Режиссеры, повествуя о революции, стремились передать связность, неумолимость и драматизм Октября, а эта задача, как явствует из первоначальных постановочных планов, требовала соответствующего размаха[751]
. Через «Стачку», «Броненосца Потемкина» и «Октябрь» Эйзенштейн представил Октябрь как хронику неуклонно растущего осознания и целеустремленности рабочего движения, вооруженного восстания как единственного реального действия для растущего пролетарского сознания и конечной реализации этих возможностей в «штурме Зимнего». В экранизации романа Горького «Мать» и в «Конце Санкт-Петербурга» Пудовкин передал революционную одиссею через конфликт поколений в одной семье в 1905 году и через глубоко личный опыт крестьянина из Пензенской губернии, вынужденного приехать в Петербург в поисках работы и нашедшего вместо нее революцию. Благодаря тщательному противопоставлению кадров, подобранных из огромного количества оригинальных киноматериалов, в фильме «Падение династии Романовых» Шуб выступила с критикой царского режима с точки зрения новых коммунистических социальных и политических категорий.В этих фильмах дореволюционная Россия представала поляризованной страной с четко определенными действующими лицами и отсутствием органических связей между правителями и подданными. Массы обращались к государству через его упрямых и зачастую жестоких агентов – не только полицейских, солдат и тюремщиков, но и железнодорожников, фабричных надзирателей и приказчиков. Сама структура фильма Шуб иллюстрирует эту пропасть – длинные сцены, в которых мы видим замкнутые касты образованного общества, противопоставляются кадрам с изображением столь же замкнутых каст угнетенных масс; на фоне кинохроники бесконечных парадов богато одетых офицеров и дворян России, Германии, Австрии и Англии выделяются кадры с бедно одетыми рабочими и крестьянами, снятыми за работой. В фильмах Эйзенштейна тучные офицеры возвышались над истощенными простолюдинами, а камера переходила от разряженных представителей правящих классов, наслаждающихся незаслуженным отдыхом, к рабочим в лохмотьях, занятым честным отдыхом или трудом. Как отмечает киновед Джеймс Гудвин, это был контраст «между нагой честностью рабочего класса и вычурной двуличностью класса доминирующего» [Goodwin 1993: 41][752]
. Для Шуб эта пропасть существовала не только в России, но и во всем мире. В продолжительных батальных сценах личности солдат сложно определить – они стираются в этой тотальной расправе над трудящимися массами мира (также и сцены в «Октябре», в которых русские и немецкие солдаты братаются в окопах после Февральской революции, указывали на единодушие рабочих классов отдельных стран).

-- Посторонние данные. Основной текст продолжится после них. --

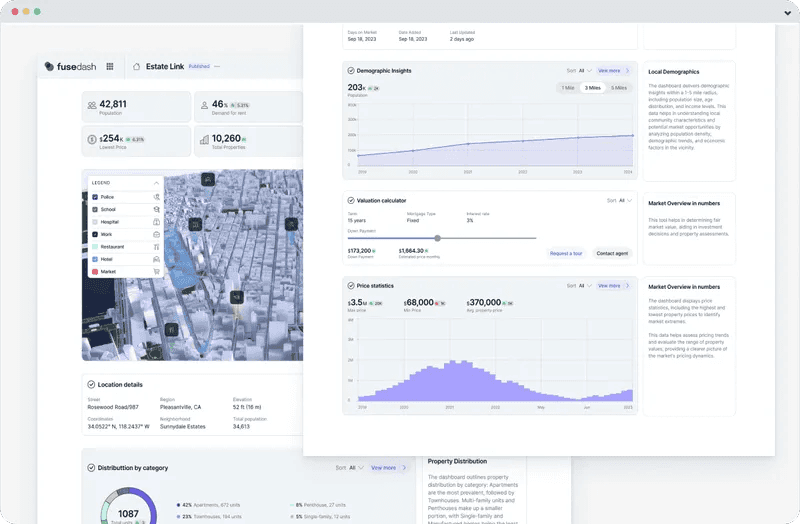
Task: Select the 1 Mile radius tab
Action: pyautogui.click(x=568, y=88)
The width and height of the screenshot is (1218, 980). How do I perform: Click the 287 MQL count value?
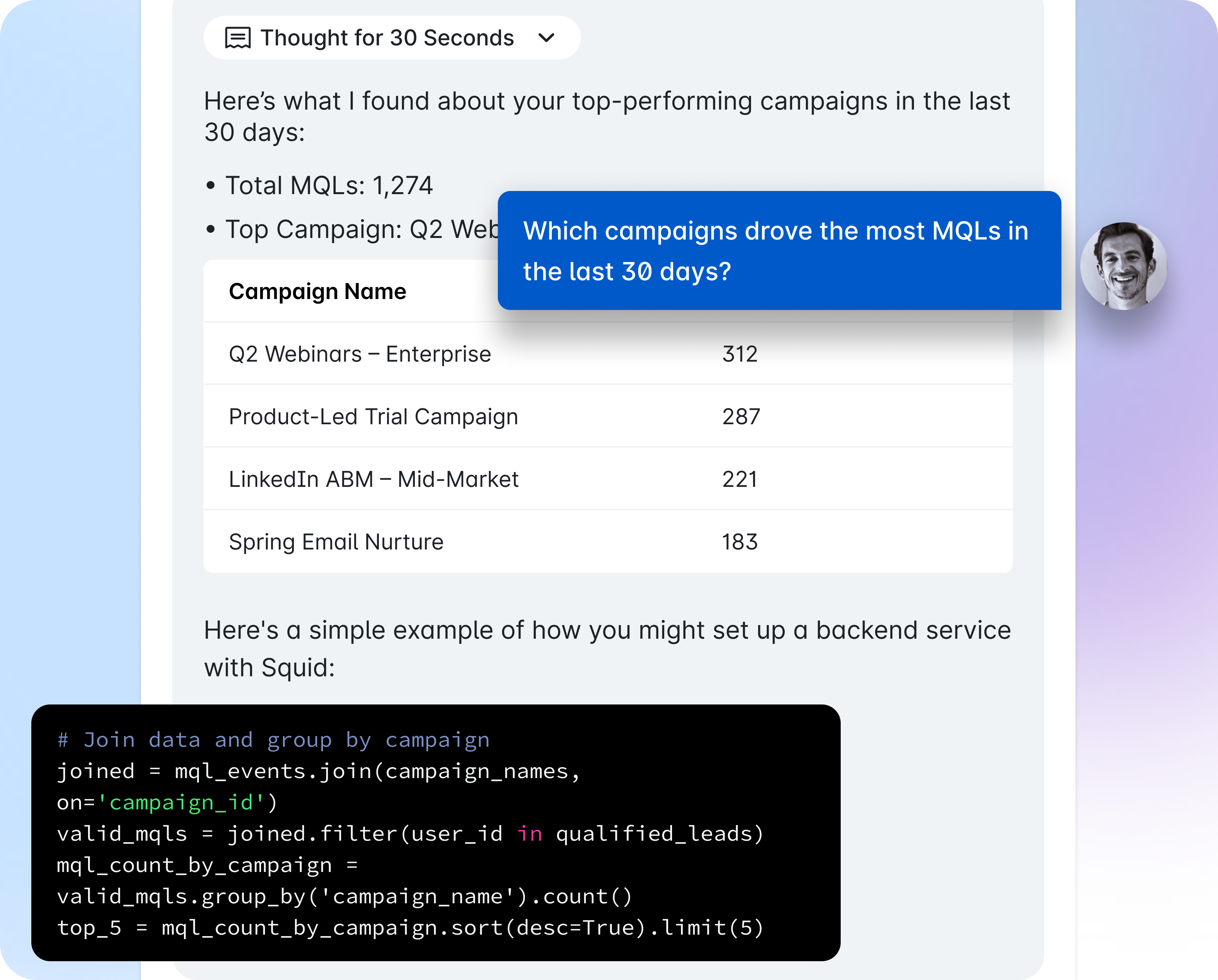click(741, 417)
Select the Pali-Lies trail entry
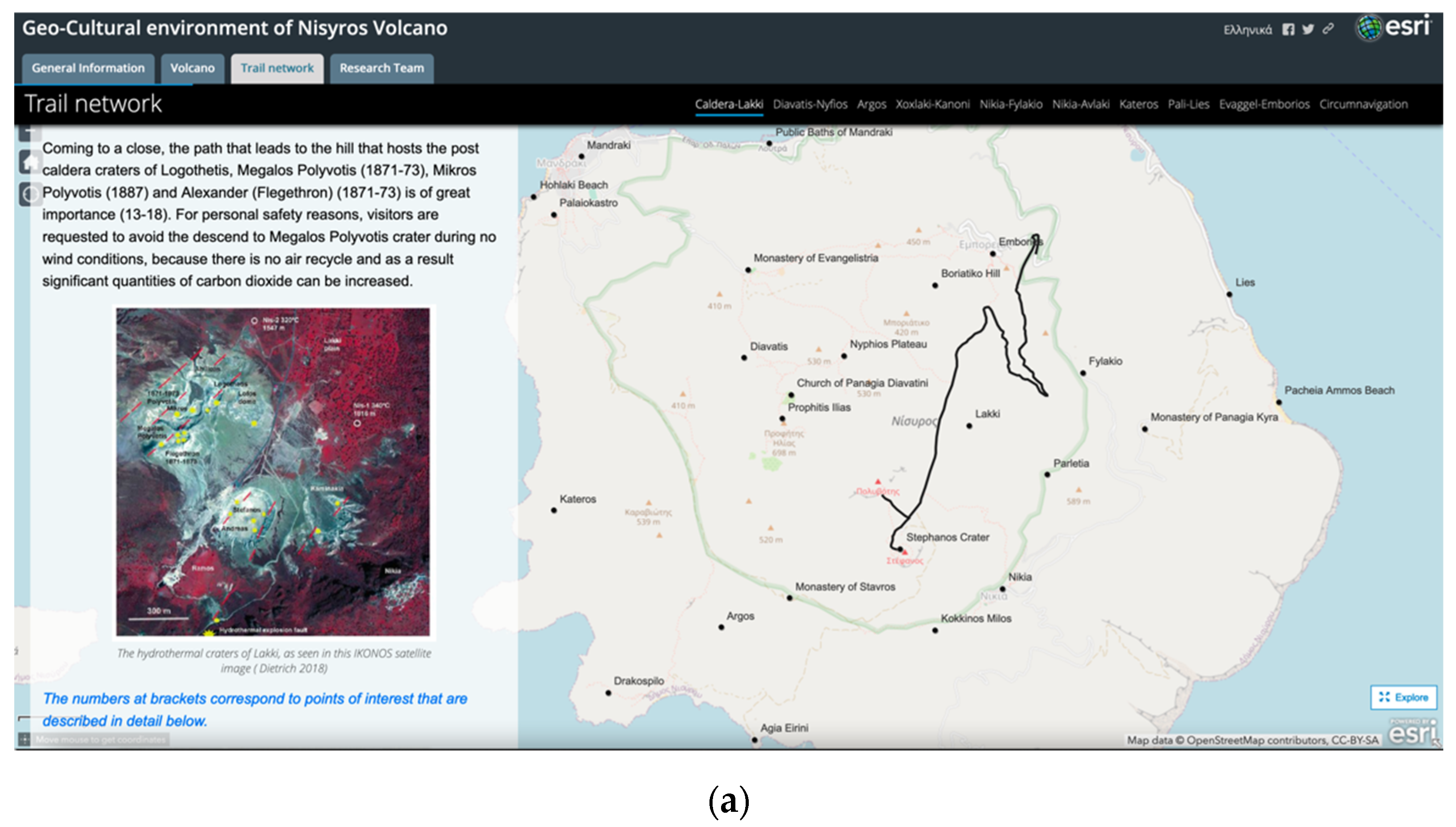 pos(1188,104)
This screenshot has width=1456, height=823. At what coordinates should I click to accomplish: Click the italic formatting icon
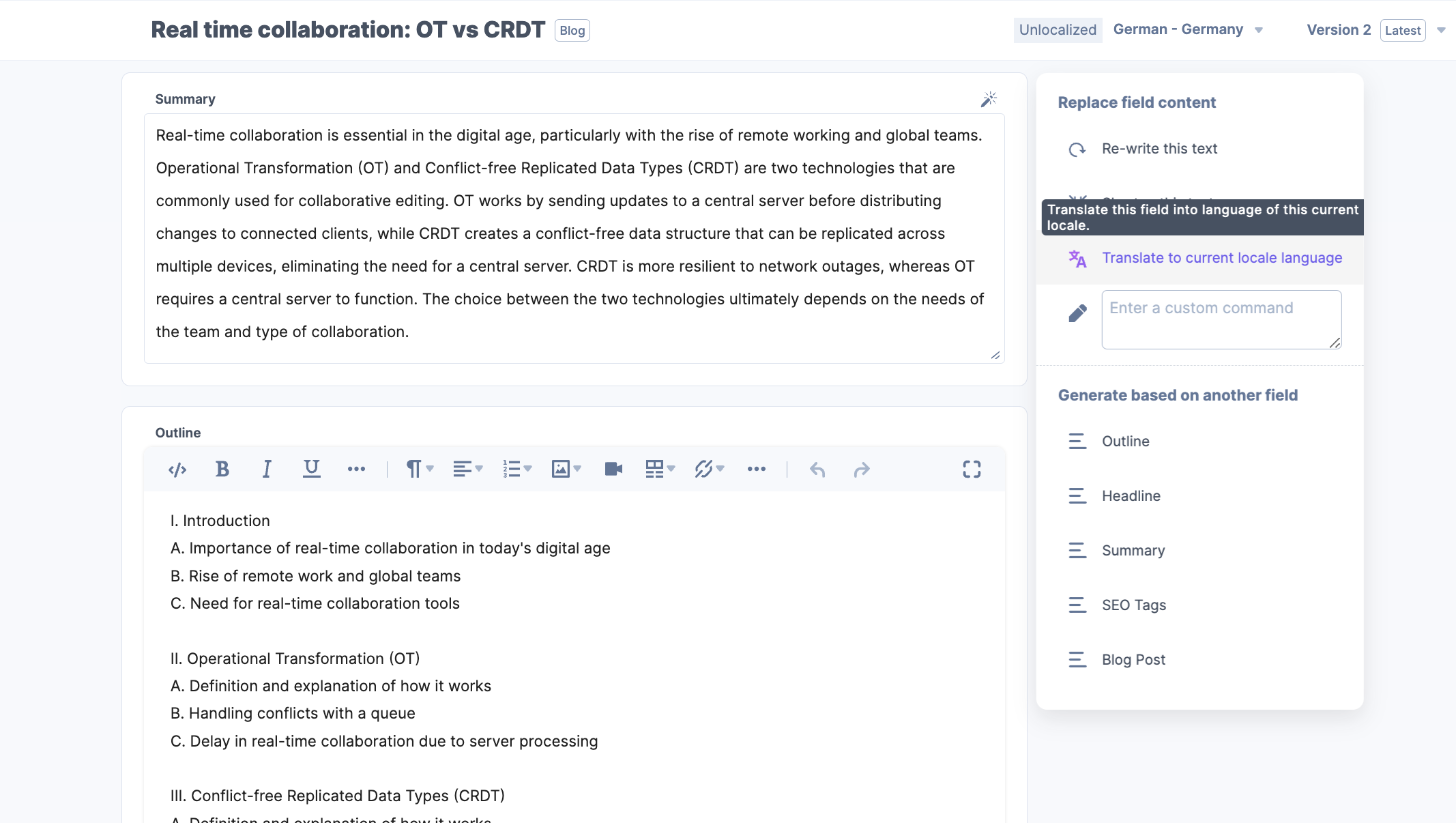coord(266,469)
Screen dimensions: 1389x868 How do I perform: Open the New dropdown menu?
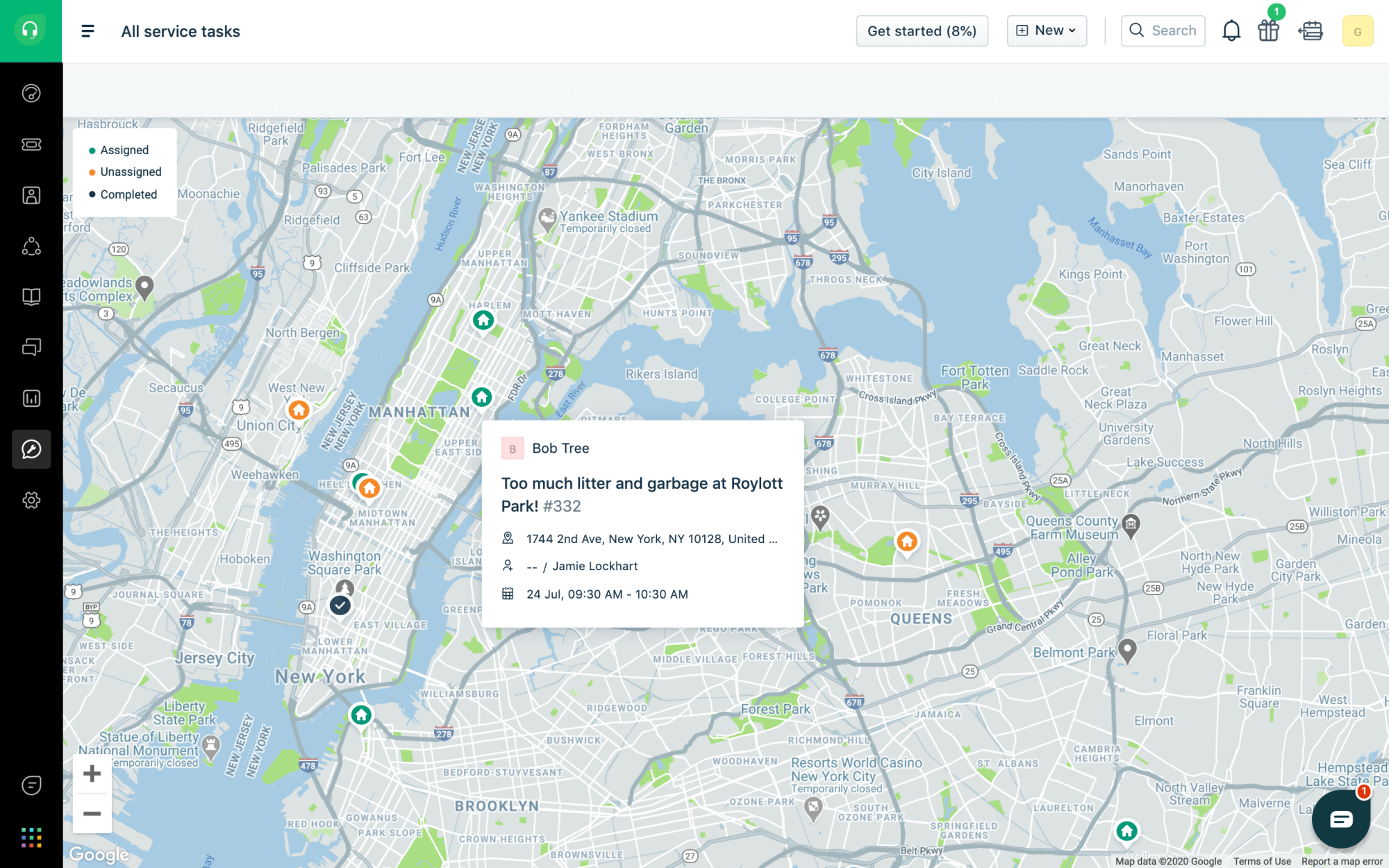1047,31
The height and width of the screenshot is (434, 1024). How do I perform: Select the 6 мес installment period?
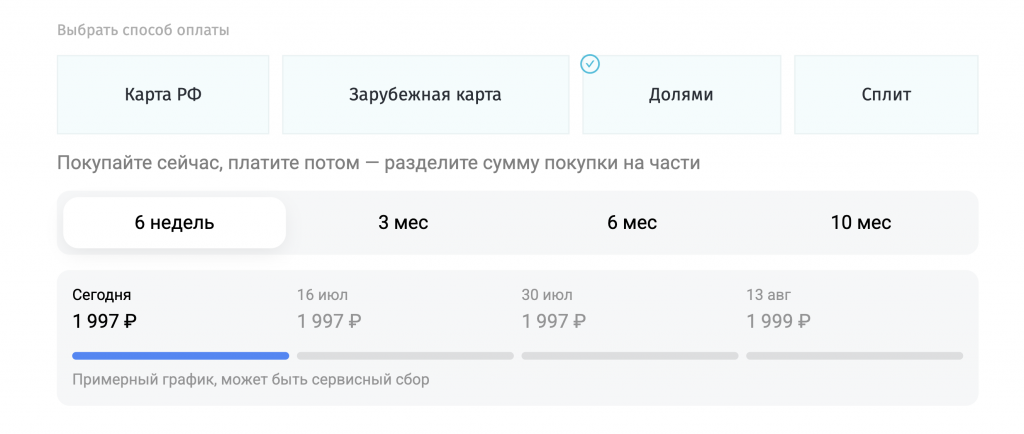pyautogui.click(x=632, y=223)
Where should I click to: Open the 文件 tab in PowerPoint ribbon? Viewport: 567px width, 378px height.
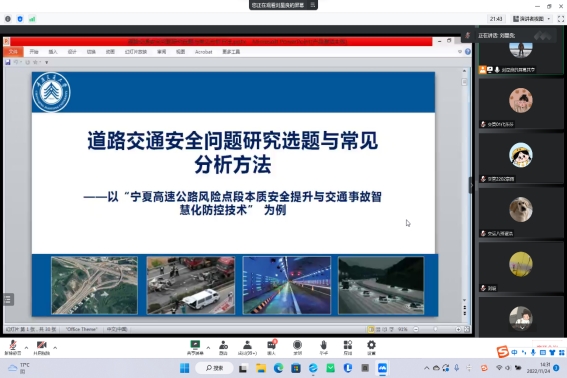13,52
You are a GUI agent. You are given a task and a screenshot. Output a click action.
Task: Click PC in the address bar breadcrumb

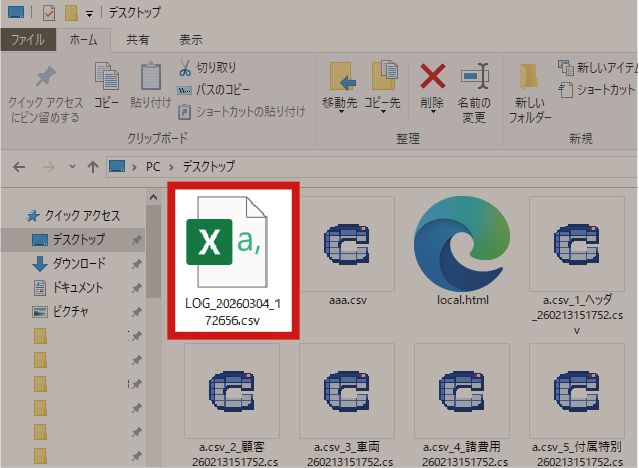(x=152, y=165)
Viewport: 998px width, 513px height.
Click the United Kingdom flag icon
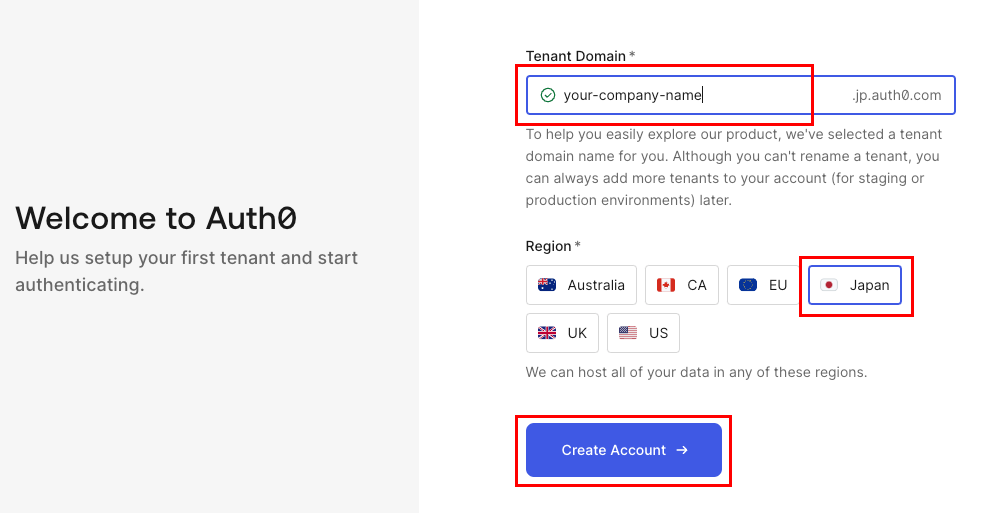pos(547,333)
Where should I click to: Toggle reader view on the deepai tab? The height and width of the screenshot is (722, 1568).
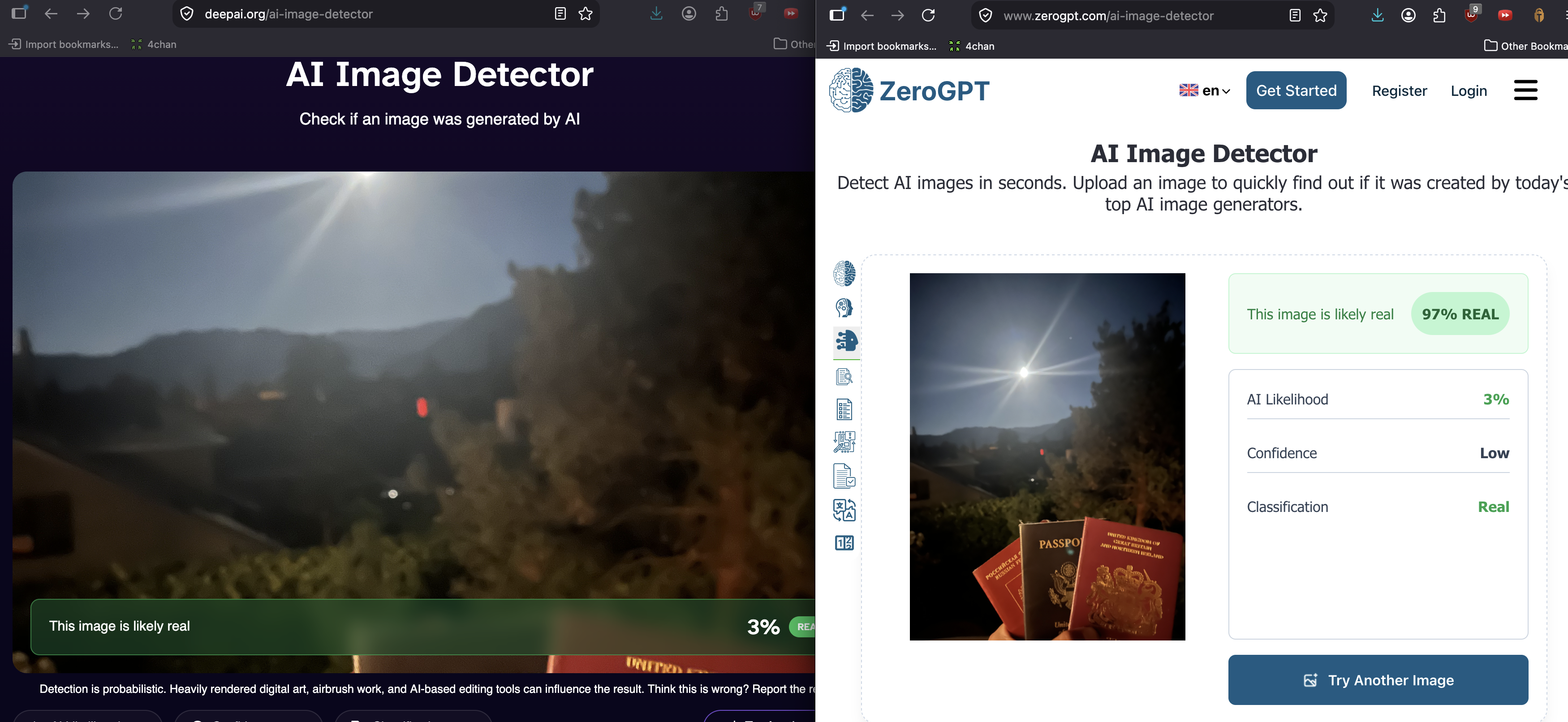click(560, 13)
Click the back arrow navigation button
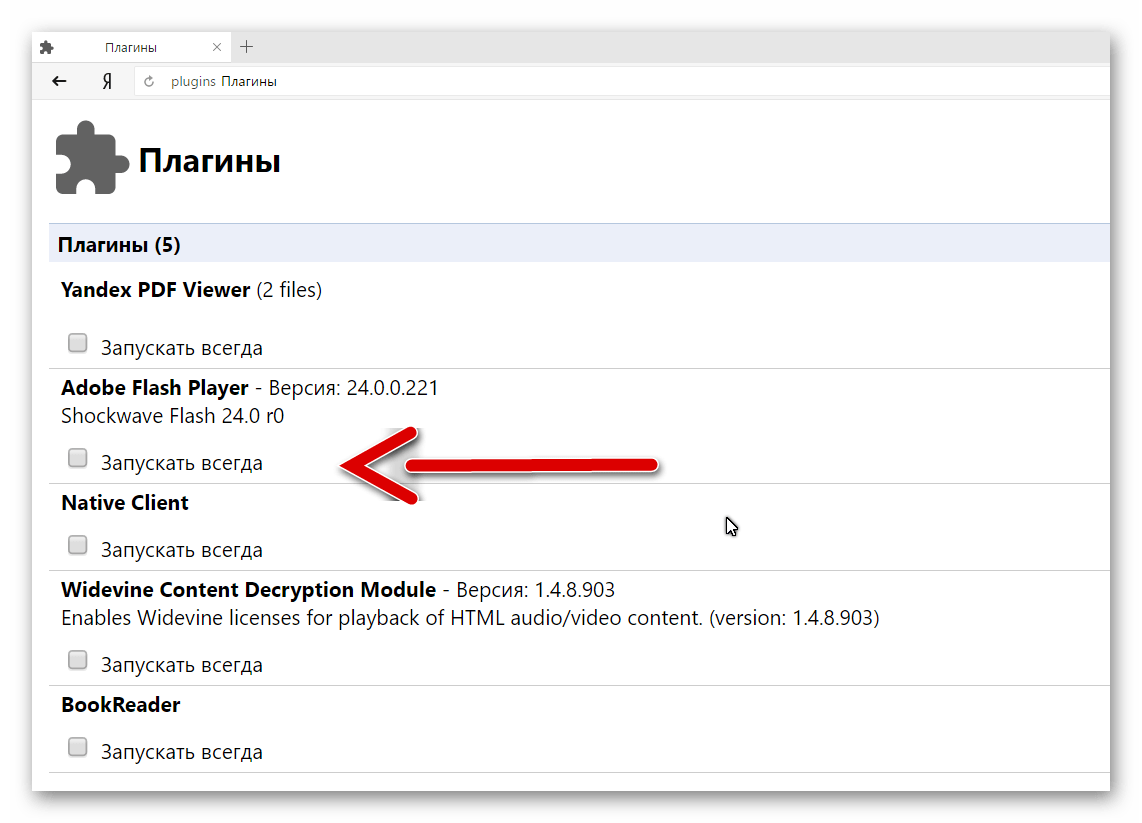1142x823 pixels. click(x=59, y=82)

Последствия войны демонстрировались интертитрами с подсчетом человеческих потерь, без указания национальности павших: «Убитых, раненых, искалеченных в мировой войне – 35 миллионов человек», «Лики войны», «Пленные», «Раненые», «Беженцы». Из последующих сцен становится ясно, что виновники этой бойни – царь и военные генералы. Фильм «Мать» иллюстрировал социальную пропасть между привилегированными классами и их жертвами через сцены в здании суда («На незыблемых устоях права и справедливости», как иронично гласит интертитр) и через снятые снизу кадры полицейского и конного солдата. Внутри здания суда сын обвиняется в подстрекательстве к мятежу при отсутствии каких-либо доказательств. Суд проходит без присяжных, на заседании судьи прихорашиваются, рисуют, смотрят на часы и в целом проявляют мало интереса к происходящему, равнодушные к судьбе человека на скамье подсудимых. Предсказуемый приговор – каторжные работы – сменяется кадром с бюстом Николая II. Вот она – царская власть, справедливость и честь на деле.